Late October Freeze Ends Growing Season in Illinois
|Jim Angel - (217) 333-0729, firstname.lastname@example.org|
Lisa Sheppard - (217) 244-7270, email@example.com
CHAMPAIGN, Ill. – While Illinoisans in the far northern part of the state experienced freezing temperatures early in the month, the official close to the 2008 growing season at most locations occurred on October 28. Cold Canadian air pushed across the Midwest, producing lows that morning in the mid- to upper 20s across Illinois, according to State Climatologist Jim Angel of the Illinois State Water Survey (http://www.isws.illinois.edu).
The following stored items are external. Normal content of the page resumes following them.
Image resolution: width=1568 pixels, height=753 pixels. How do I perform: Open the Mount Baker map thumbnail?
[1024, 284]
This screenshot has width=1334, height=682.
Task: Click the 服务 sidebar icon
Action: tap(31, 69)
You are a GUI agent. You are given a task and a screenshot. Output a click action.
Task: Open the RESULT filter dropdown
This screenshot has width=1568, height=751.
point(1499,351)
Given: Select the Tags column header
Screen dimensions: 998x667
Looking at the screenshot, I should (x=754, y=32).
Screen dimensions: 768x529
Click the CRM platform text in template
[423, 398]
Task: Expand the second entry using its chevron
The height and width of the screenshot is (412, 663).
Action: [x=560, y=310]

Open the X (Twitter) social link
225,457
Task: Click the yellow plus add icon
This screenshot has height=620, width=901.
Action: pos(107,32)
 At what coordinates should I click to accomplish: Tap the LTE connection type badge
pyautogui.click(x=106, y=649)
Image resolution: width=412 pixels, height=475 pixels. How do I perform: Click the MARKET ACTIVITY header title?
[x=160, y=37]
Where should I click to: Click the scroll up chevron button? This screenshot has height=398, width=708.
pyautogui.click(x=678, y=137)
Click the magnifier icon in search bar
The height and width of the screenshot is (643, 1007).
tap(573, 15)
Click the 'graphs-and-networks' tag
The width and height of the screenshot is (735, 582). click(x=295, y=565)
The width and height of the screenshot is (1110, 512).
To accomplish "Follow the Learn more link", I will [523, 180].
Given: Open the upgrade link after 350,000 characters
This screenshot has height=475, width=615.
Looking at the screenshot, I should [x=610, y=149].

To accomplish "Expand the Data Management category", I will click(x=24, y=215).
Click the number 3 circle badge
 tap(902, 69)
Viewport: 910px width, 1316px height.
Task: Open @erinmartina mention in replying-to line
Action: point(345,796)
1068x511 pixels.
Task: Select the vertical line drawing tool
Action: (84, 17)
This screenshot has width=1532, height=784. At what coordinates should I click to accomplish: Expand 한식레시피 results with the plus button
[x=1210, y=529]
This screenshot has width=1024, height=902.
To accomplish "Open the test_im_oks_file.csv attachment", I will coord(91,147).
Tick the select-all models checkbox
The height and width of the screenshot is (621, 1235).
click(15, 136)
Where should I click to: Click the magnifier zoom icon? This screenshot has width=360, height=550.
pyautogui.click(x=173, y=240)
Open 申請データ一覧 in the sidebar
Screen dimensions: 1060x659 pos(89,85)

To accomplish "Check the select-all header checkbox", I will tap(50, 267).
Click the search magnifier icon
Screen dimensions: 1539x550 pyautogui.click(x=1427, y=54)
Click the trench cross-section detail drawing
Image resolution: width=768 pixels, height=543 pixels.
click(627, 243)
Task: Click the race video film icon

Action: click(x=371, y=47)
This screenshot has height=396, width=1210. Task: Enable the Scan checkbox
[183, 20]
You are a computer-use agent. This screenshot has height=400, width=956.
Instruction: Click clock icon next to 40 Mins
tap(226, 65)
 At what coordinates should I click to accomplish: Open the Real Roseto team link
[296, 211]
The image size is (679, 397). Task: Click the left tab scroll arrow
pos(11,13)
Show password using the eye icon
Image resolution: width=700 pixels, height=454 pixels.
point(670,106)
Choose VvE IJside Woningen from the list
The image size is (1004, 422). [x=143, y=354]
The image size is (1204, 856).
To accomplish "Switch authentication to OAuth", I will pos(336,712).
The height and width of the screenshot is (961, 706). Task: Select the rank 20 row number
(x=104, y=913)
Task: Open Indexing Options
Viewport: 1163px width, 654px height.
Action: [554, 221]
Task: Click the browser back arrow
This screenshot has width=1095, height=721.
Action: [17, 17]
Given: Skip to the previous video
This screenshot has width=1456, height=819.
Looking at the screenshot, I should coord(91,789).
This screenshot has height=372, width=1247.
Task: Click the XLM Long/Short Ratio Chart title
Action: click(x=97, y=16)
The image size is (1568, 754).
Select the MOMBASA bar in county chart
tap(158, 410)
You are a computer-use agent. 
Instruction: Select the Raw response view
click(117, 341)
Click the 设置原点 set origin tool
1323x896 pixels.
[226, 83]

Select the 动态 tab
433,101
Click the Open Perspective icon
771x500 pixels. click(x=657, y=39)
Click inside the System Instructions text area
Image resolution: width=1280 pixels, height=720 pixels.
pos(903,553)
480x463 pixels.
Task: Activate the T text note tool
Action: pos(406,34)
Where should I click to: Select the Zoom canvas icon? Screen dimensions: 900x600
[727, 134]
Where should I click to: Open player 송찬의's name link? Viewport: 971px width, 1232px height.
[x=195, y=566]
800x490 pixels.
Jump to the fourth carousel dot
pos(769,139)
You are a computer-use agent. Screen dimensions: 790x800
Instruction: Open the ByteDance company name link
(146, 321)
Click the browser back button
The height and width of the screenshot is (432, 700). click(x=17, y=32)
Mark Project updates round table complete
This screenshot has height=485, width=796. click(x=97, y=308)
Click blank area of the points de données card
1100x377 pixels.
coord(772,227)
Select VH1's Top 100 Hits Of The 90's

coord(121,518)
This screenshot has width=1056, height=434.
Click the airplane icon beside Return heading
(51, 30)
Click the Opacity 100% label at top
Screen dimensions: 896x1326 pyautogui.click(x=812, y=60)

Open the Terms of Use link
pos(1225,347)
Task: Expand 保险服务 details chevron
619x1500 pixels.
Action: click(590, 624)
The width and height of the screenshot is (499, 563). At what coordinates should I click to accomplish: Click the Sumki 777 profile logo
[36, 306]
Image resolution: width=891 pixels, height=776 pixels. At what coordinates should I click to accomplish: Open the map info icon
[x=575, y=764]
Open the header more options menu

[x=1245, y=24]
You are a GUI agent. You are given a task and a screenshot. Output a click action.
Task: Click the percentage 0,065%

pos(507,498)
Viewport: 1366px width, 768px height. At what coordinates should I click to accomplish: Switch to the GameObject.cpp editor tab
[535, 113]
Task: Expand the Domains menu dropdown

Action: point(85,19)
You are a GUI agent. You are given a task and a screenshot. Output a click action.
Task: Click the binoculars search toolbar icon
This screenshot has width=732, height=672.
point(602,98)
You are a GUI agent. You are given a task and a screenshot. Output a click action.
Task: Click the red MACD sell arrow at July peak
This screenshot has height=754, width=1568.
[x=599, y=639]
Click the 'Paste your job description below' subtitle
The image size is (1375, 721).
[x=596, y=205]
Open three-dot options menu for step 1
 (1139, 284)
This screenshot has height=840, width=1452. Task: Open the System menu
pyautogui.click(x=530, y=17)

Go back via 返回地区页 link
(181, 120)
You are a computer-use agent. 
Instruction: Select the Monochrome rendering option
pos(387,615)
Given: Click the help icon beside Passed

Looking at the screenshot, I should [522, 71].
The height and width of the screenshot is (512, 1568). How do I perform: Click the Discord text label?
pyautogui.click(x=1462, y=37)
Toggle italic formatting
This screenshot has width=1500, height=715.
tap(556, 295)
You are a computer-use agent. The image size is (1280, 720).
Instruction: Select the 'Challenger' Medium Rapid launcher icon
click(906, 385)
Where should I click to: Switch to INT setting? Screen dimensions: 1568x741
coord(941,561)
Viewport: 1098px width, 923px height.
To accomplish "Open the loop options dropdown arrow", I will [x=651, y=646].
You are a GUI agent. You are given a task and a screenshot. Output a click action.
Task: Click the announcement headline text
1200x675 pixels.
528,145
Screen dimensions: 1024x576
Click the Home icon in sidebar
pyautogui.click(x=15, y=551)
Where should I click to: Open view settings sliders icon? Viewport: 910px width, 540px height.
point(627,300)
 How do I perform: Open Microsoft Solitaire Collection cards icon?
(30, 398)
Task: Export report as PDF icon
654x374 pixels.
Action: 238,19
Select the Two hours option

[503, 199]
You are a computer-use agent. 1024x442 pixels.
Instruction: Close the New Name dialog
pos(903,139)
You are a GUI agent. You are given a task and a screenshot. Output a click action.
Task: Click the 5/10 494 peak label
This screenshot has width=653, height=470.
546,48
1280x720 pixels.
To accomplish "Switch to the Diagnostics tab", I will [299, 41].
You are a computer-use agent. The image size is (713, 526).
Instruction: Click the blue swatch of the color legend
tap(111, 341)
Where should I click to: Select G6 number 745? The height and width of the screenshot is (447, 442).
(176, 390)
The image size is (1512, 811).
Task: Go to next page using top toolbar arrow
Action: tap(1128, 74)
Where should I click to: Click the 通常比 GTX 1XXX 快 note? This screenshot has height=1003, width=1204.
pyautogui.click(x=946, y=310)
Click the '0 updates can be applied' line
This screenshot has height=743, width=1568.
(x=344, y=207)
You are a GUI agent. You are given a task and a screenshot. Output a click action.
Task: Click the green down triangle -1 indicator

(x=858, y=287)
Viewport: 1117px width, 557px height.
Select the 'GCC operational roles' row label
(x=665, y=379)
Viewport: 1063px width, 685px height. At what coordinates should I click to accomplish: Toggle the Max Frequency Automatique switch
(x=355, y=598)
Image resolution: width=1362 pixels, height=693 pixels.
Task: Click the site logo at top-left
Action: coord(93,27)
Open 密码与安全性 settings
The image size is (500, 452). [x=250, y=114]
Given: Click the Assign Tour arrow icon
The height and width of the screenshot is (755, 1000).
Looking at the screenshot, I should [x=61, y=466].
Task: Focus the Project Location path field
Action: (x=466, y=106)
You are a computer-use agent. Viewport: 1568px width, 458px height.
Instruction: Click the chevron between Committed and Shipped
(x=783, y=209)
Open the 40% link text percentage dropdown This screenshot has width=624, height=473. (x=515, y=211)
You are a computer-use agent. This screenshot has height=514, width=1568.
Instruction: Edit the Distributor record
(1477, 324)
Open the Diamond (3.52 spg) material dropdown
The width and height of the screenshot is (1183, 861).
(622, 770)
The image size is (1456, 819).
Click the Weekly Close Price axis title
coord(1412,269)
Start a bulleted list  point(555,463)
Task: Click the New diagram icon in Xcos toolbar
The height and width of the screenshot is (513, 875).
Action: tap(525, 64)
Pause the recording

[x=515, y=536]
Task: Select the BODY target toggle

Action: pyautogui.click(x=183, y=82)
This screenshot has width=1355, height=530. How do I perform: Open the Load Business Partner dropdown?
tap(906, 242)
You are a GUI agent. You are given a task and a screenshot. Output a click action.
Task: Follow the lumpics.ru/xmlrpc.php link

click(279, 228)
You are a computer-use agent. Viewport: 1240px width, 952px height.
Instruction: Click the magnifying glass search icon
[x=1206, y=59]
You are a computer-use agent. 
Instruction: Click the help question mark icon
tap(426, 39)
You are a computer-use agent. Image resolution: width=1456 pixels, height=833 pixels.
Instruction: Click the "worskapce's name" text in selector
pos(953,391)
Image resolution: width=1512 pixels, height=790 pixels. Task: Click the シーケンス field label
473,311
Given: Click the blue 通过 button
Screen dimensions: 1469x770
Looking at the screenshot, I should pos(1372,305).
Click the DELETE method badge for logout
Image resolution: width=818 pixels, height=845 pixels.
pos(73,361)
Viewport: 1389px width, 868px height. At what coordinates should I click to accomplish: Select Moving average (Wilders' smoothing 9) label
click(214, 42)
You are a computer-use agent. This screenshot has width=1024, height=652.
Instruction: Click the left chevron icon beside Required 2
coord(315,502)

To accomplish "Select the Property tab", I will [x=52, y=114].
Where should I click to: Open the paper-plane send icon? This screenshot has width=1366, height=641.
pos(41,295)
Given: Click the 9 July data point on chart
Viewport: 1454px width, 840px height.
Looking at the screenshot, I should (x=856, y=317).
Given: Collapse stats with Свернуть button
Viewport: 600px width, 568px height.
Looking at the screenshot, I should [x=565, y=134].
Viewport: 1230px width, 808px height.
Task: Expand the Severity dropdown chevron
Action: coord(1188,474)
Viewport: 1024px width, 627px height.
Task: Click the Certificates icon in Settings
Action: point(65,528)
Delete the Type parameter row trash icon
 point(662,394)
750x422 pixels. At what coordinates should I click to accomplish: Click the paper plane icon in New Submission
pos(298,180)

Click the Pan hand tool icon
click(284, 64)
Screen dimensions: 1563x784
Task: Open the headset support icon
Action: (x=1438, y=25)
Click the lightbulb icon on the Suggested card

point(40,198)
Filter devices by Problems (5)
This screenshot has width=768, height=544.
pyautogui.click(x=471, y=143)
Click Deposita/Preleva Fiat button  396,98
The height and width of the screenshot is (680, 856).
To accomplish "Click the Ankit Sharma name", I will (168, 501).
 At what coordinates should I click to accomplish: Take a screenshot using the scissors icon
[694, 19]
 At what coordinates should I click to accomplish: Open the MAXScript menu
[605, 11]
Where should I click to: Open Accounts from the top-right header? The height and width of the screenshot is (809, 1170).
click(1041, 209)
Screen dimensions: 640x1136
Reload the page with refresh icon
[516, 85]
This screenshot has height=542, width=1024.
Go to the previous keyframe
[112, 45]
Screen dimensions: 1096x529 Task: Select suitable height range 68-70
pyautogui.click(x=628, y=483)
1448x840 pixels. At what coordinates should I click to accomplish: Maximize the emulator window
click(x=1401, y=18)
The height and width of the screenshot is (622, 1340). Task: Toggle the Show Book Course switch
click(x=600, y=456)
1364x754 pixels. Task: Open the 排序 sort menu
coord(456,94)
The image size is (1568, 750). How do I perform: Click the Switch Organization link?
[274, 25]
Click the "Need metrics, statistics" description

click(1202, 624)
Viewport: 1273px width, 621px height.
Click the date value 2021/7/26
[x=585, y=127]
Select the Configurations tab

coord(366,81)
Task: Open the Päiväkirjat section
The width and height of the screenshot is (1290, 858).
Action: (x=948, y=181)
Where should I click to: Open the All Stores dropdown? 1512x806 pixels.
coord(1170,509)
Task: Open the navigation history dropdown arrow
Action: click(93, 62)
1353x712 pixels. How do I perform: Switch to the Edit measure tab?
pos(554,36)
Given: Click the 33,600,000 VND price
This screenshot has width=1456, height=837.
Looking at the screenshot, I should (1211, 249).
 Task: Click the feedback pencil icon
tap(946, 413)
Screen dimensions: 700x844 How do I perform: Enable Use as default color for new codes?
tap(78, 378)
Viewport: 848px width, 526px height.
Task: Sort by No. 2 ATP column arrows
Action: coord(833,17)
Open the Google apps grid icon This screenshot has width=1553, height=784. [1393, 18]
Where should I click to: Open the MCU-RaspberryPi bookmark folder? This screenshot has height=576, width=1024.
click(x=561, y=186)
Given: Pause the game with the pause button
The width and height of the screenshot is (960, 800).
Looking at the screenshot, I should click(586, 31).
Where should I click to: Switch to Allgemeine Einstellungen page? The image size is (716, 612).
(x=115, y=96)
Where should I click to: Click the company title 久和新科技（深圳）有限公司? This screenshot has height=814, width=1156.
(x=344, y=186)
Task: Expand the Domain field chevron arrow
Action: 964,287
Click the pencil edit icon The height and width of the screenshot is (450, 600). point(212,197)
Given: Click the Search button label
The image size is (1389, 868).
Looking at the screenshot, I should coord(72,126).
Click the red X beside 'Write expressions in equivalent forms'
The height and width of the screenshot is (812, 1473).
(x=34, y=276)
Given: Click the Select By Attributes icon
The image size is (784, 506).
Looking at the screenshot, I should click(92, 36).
For most locations, this was about one to two weeks behind the normal dates of the first fall frost (32 degrees). Normal dates range from October 7 in northern Illinois, October 14 in central Illinois, and October 21 in southern Illinois.
Statewide precipitation for the month totaled 2.56 inches, 0.35 inches below normal. The statewide average temperature was 54.2 degrees, only 0.4 degrees below normal. Overall, moderate weather conditions were quite favorable for farmers harvesting corn and soybeans.
This year is still on track to being one of the wettest years on record. The January-October precipitation total was 45.3 inches, 12.1 inches above normal, and the second wettest January-October on record. Only 1993 was wetter with 45.5 inches.
The National Weather Service (NWS) forecast for November calls for an increased chance of above-normal precipitation and equal chances of above, below, or near-normal temperatures. The three-month November-January period has an increased chance of above-normal temperatures and equal chances of above, below, or near-normal precipitation.
The Illinois State Water Survey at the University of Illinois at Urbana-Champaign, under the Institute of Natural Resource Sustainability, is the primary agency in Illinois concerned with water and atmospheric resources.